## EXERCISE REQUIREMENTS:
Take the material below and extract the lines from the one with "Click the white segment of scale bar" through the one with "Given: Open the File menu", word for word, without pictures.

═════ DATA EXTRACTS ═════

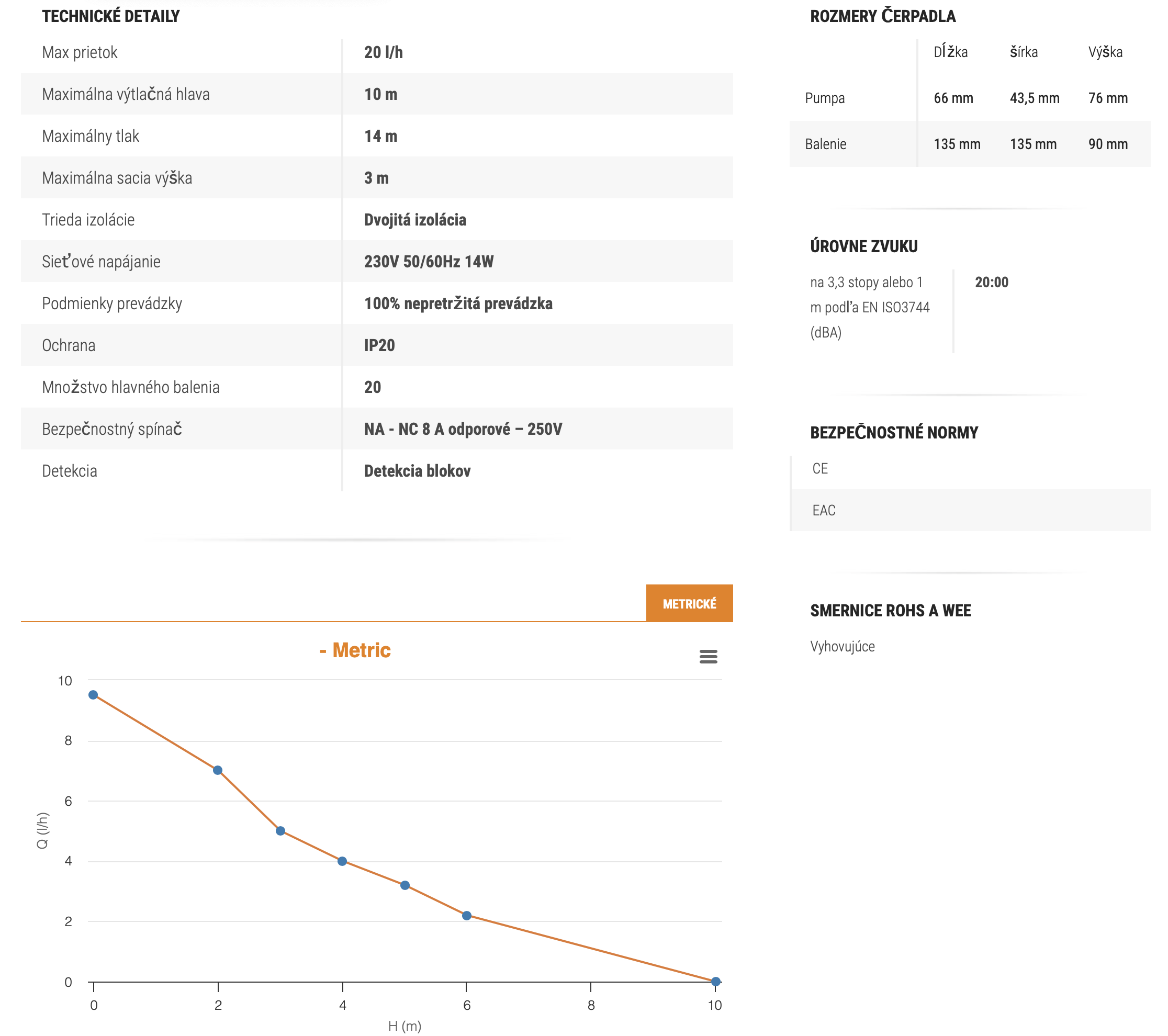Screen dimensions: 1168x1036
Task: Click the Dvojitá izolácia value
Action: (415, 220)
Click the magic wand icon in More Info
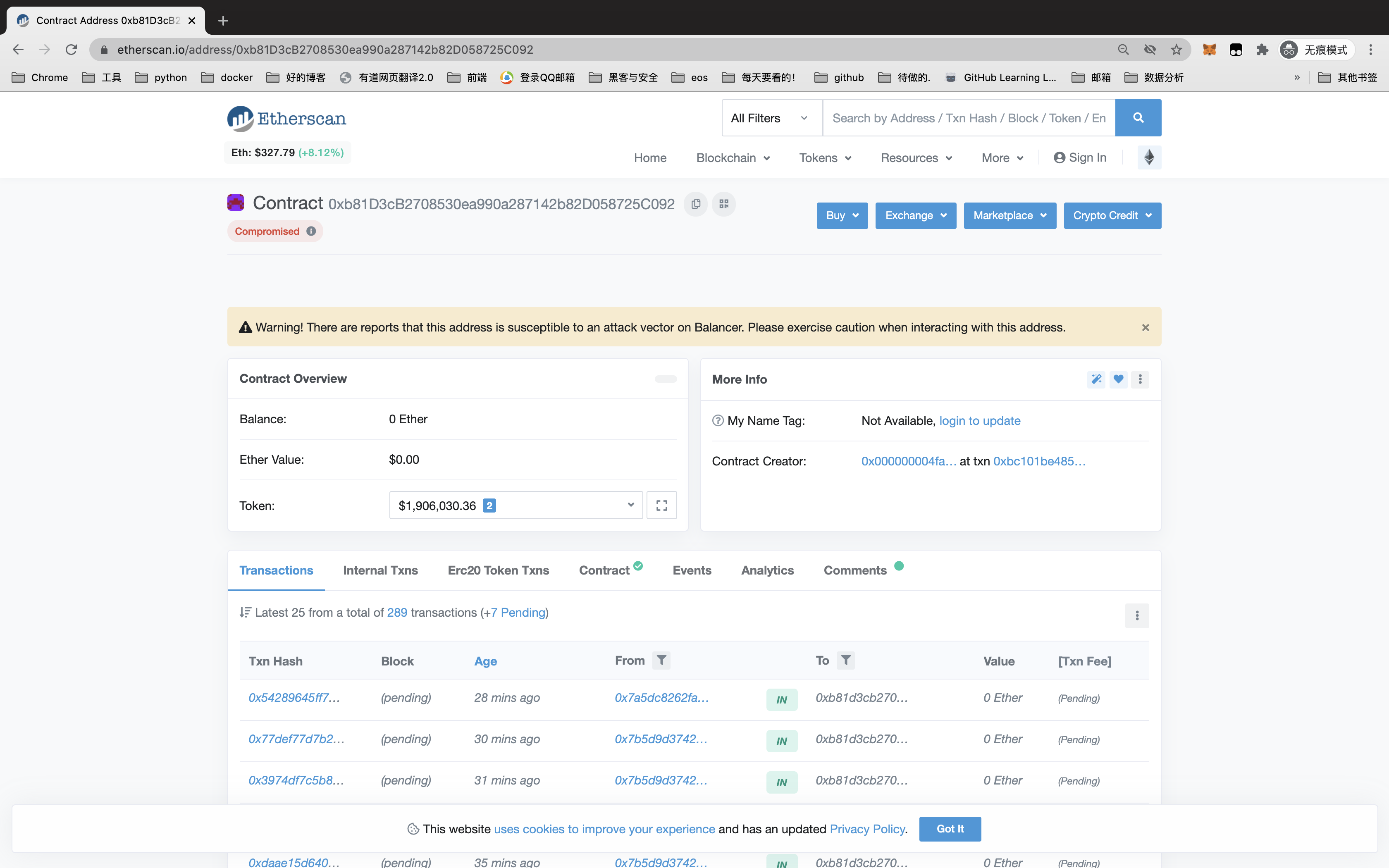Screen dimensions: 1389x868 click(1096, 379)
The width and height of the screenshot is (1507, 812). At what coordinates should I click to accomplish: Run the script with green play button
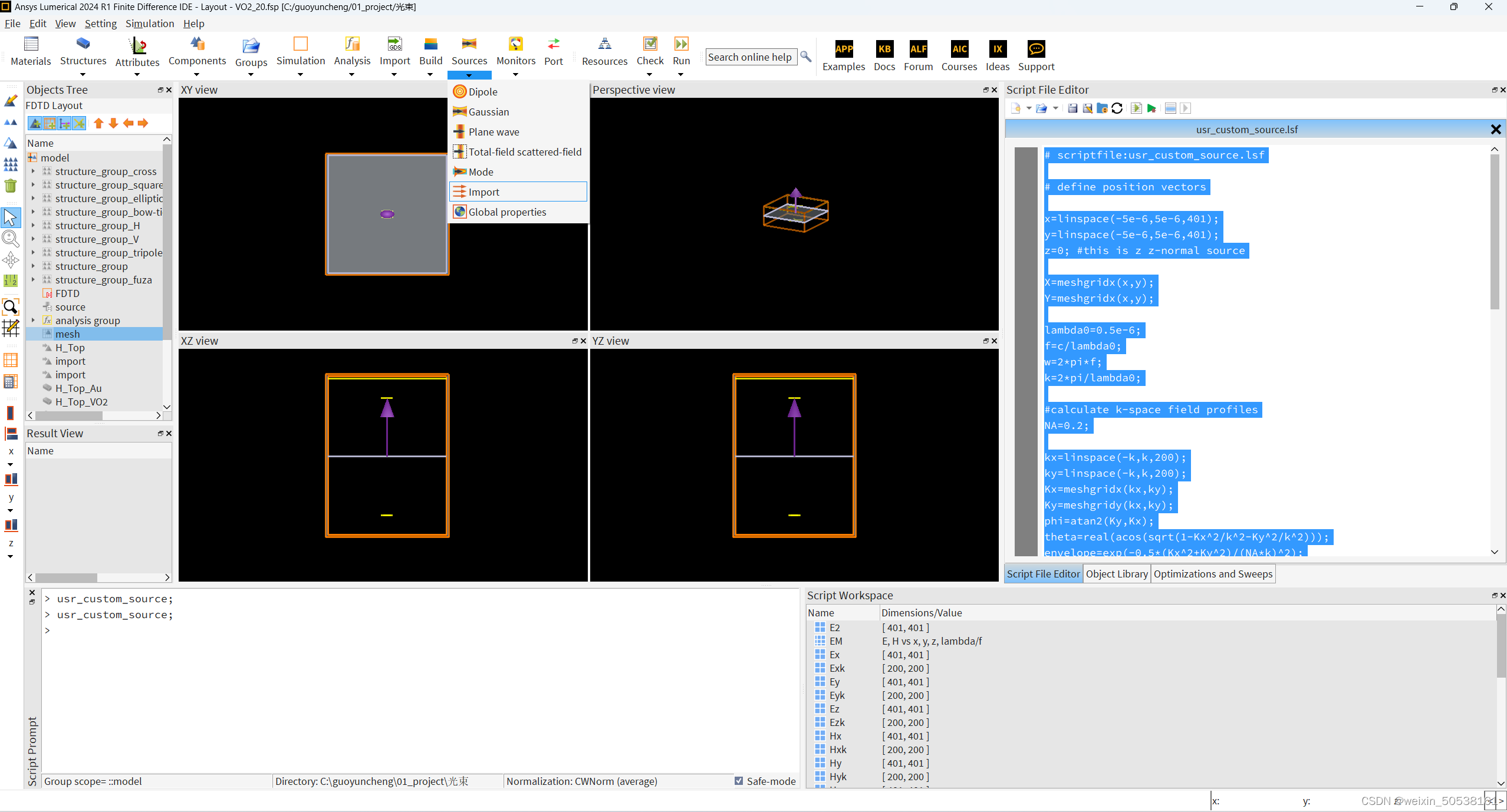(1151, 108)
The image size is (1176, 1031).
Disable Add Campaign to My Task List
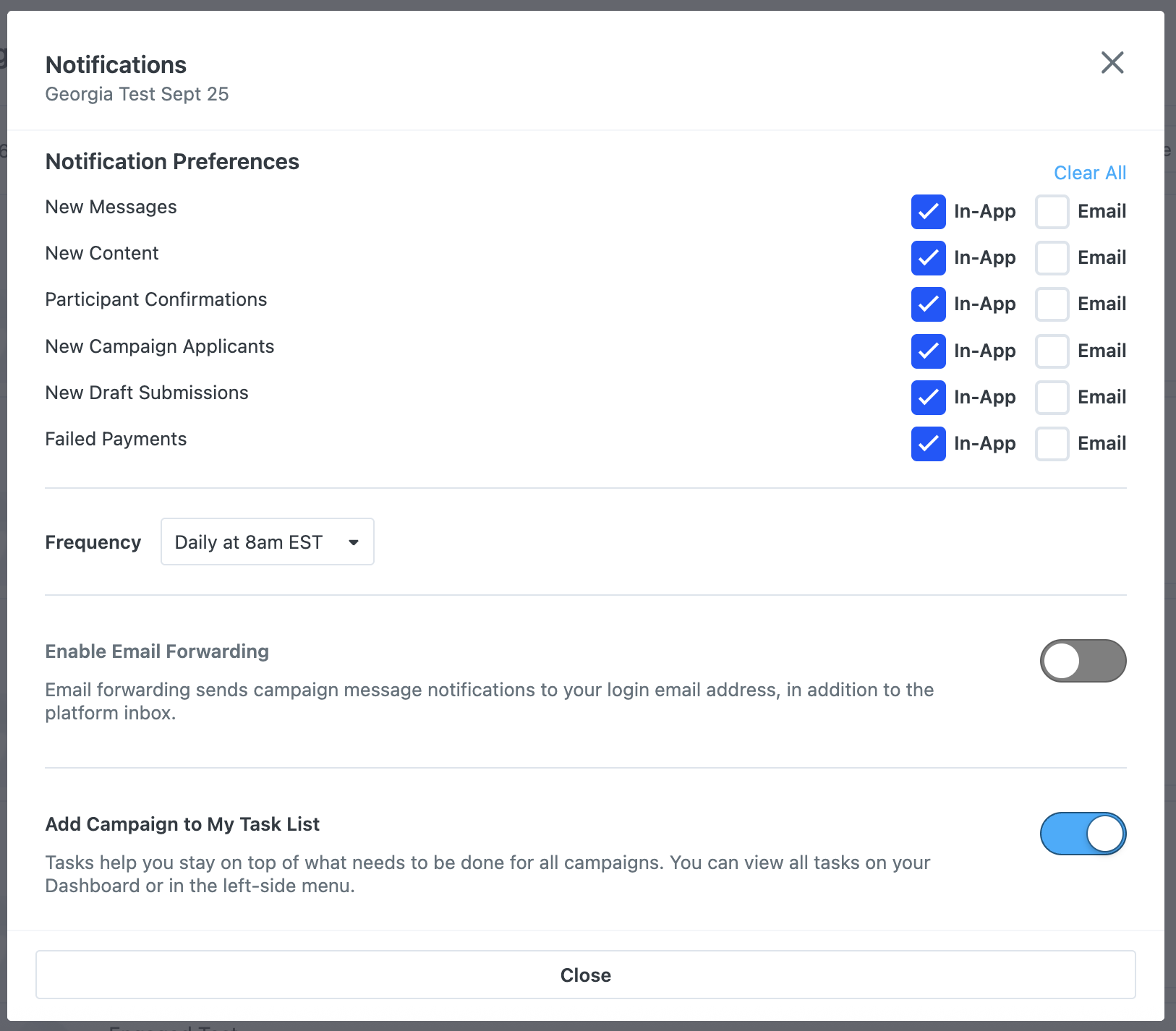point(1083,834)
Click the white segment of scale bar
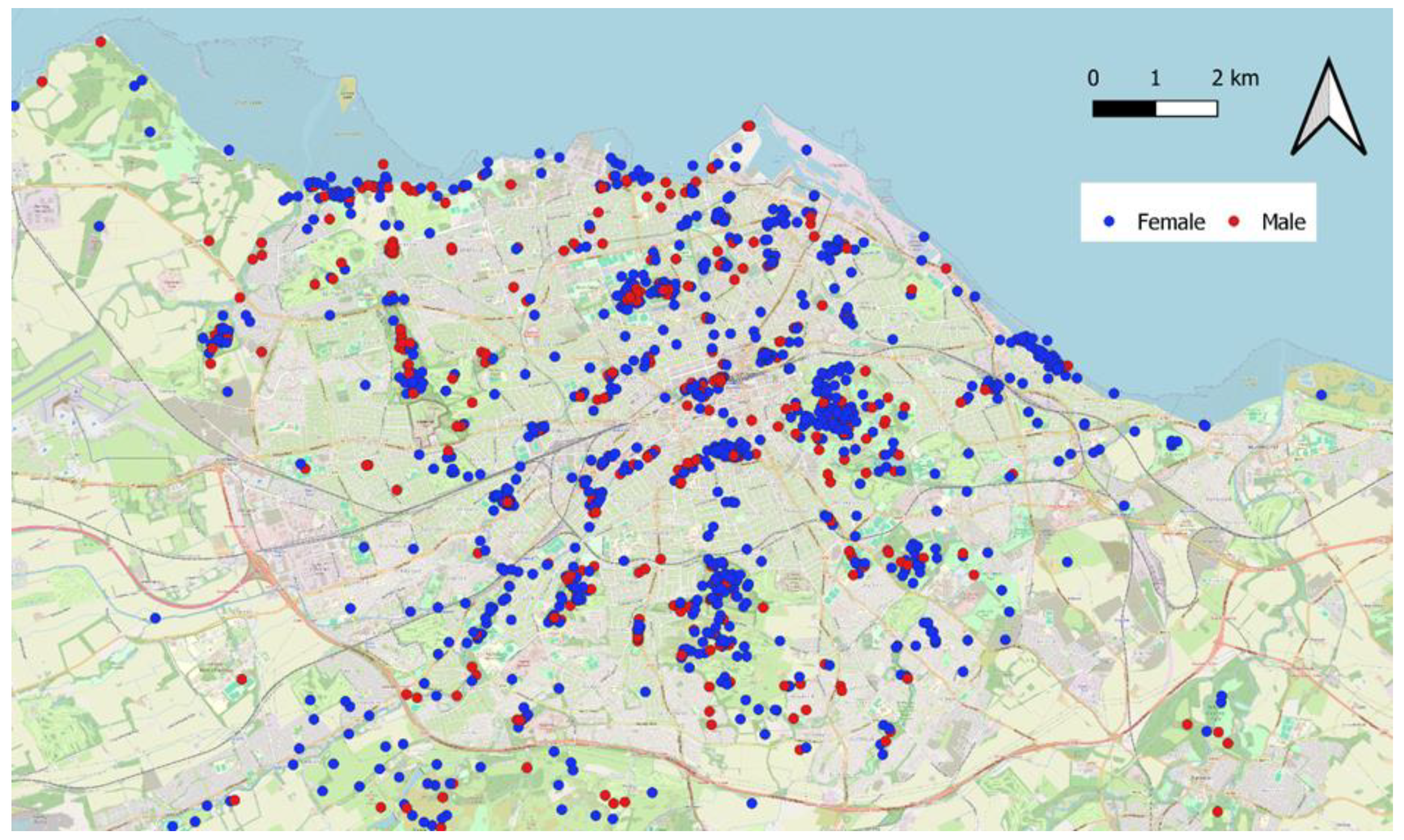The height and width of the screenshot is (840, 1404). [1186, 109]
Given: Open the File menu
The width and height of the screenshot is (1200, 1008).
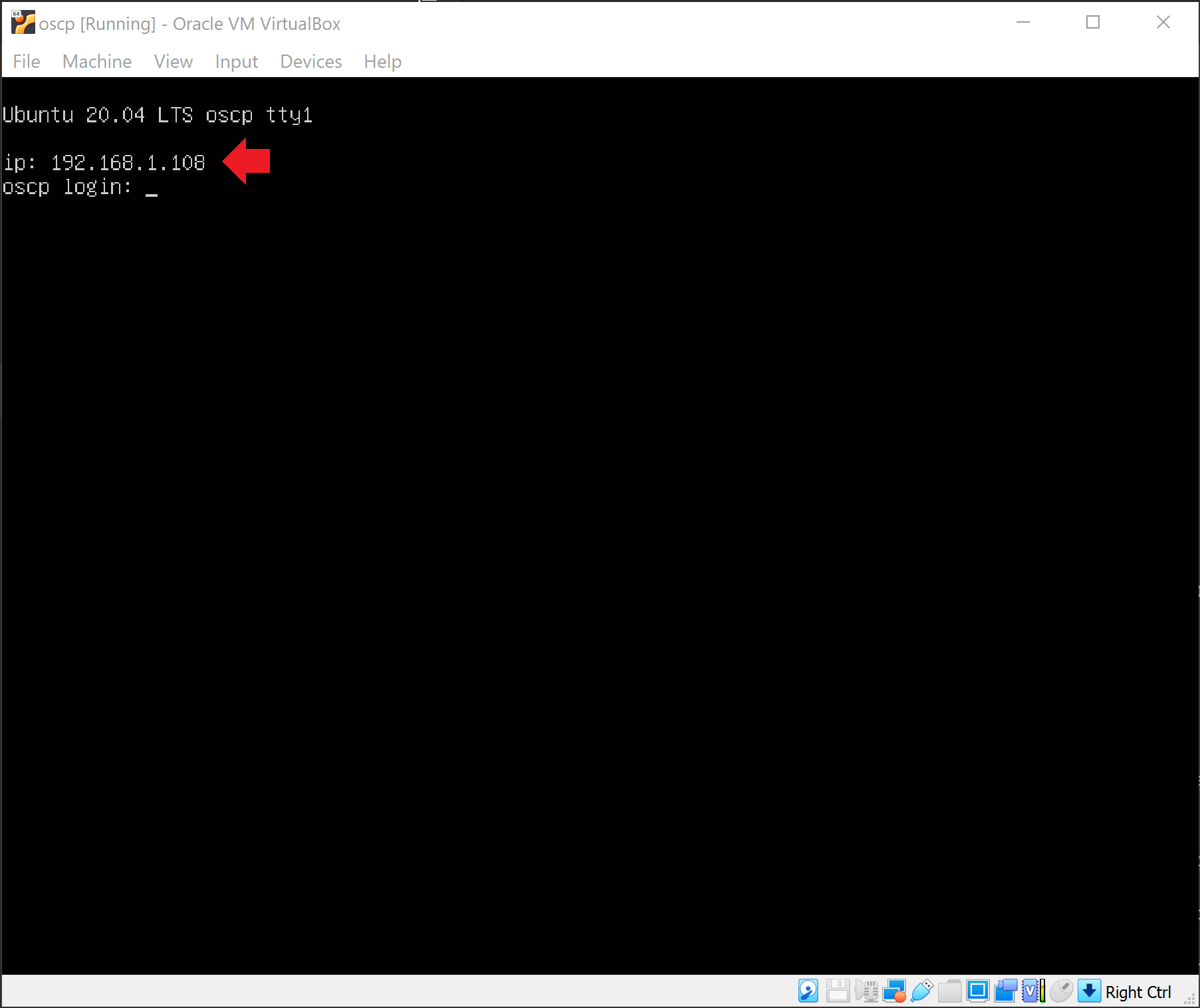Looking at the screenshot, I should (26, 61).
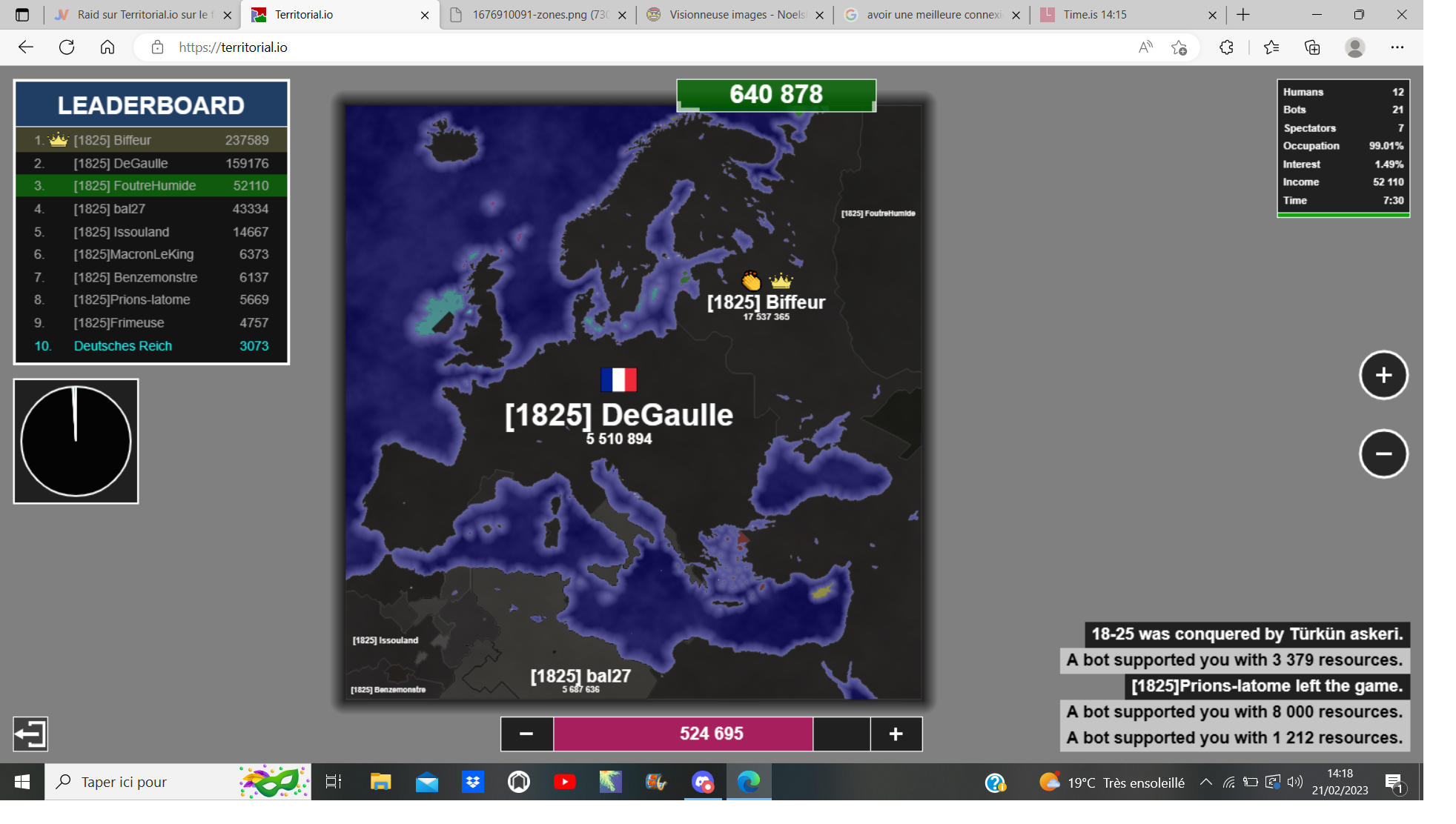Decrease troop percentage with minus button
This screenshot has width=1456, height=824.
click(x=526, y=734)
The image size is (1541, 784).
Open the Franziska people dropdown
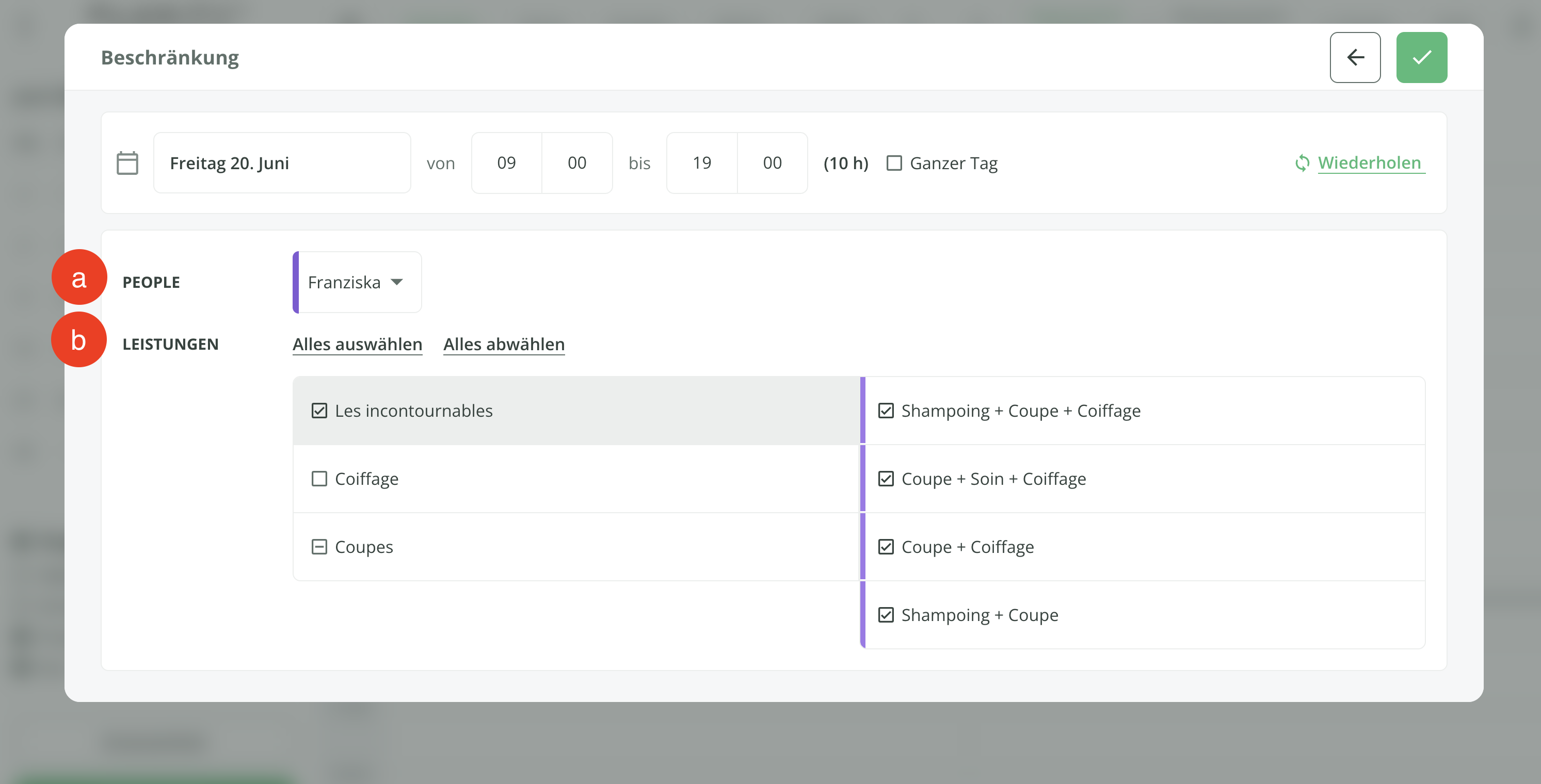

═════

## EXERCISE RESULT:
Click the white segment of scale bar
The height and width of the screenshot is (840, 1404). [1186, 109]
Given: Open the File menu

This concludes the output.